_WORK TASK A_
In the blog entry "From A Distance," in what month and year did the writer's car accident take place?
_WORK TASK B_
Continue the blog entry "From A Distance" from its final sentence, keeping the same voice and style.

EXTRACT PROVIDED Start Marker

Monday, March 9, 2009

From A Distance

*Note: Picture above is of my car accident in July 2000. *


"There's always someone worse off than you." Those words ring in my ears from childhood, having heard my mom say it more times than not. As a teenager, I always thought my family was the worst on the block, that my parents didn't allow me to do anything, and that I was living a life as close to the bottom of the barrel as it gets. I know now that that thinking was not accurate. But, in my finite mind of "teenager-hood," it was all I knew.

I don't often get the opportunity to say those words to myself now because typically, I'm "worse" than the average American. It takes me longer to do everything from getting ready in the morning, to going to the bathroom, to getting in a car, to carrying groceries in the house. A bad day for me is when it rains and I can't carry an umbrella. When my wheelchair pushes away from me after transferring out of it (meaning I can't reach it to get back in it). When my bladder doesn't hold. When my spasms are so bad they knock me out of my chair. When I can't reach the baking powder that's on the tallest shelf in the grocery store.

EXTRACT PROVIDED End Marker
EXERCISE DATA Start Marker

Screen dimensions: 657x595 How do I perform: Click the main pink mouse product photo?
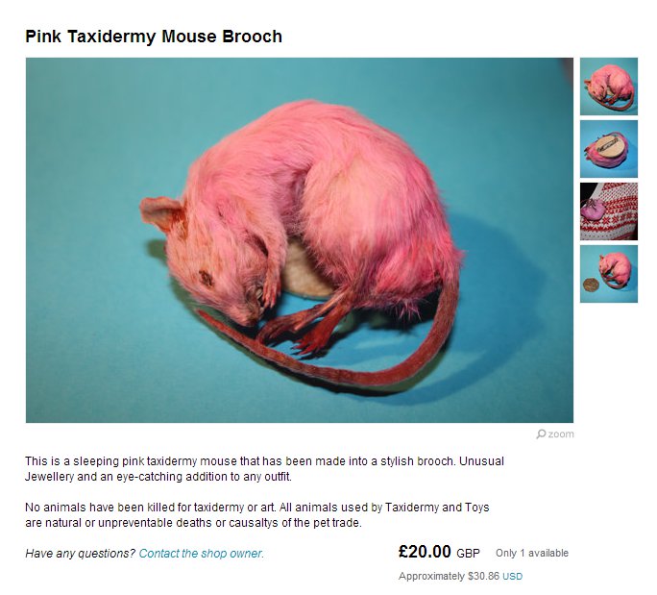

EXERCISE DATA End Marker

_RESPONSE BOX A_
July 2000.

_RESPONSE BOX B_
But tonight, I met someone to whose words I spoke felt empty to me and where my bad days seemed rather, well, good. Through conversation at a class I'm taking at church, I met a woman named Elizabeth who in December 2007 lost her daughter, Yesenia, in a car accident very similar to mine. Yesenia was only 4 days shy of her 27th birthday. It's only been 15 months for her since her daughter tragically passed away, and for once I felt helpless, without the appropriate words to express my sympathy. "I'm so sorry" didn't seem to match the grief she is surely facing. I felt guilty sitting in front of her in my wheelchair, sharing with her my story and it's similarities with that of her daughter. However, the ending was obviously different. And although it doesn't make her grief go away, I sadly know there is someone out there "worse" than her.

Grief, pain, and sorrow all have the same feeling of loneliness and helplessness, no matter what the manifestation it takes. Over the 9 years I've been paralyzed, I have experienced various forms at various times. Although the outbursts are few and far between now as I have dealt with the majority of the issues, there are still times the devil tries to pry his way into my happiness. But, the pain of losing a loved one, having to ID her body in the morgue, having to lay her body to rest? That grief I do not know. It is unbearable for me to think of, and frankly pathetic for me to try to compare my grief to that of this mothers grief.

Bette Midler sung a song that became popular in 1990 called "From A Distance." In it, it speaks of a life full of peace, happiness, and love.

From a distance the world looks blue and green,
and the snow-capped mountains white.
From a distance the ocean meets the stream,
and the eagle takes to flight.
From a distance, there is harmony,
and it echoes through the land.
It's the voice of hope, it's the voice of peace,
it's the voice of every man.
From a distance we all have enough,
and no one is in need.
And there are no guns, no bombs,
and no disease,no hungry mouths to feed.
From a distance we are instruments
marching in a common band.
Playing songs of hope, playing songs of peace.
They're the songs of every man.
God is watching us. God is watching us.
God is watching us from a distance.
From a distance you look like my friend,
even though we are at war.
From a distance I just cannot comprehend
what all this fighting is for.
From a distance there is harmony,
and it echoes through the land.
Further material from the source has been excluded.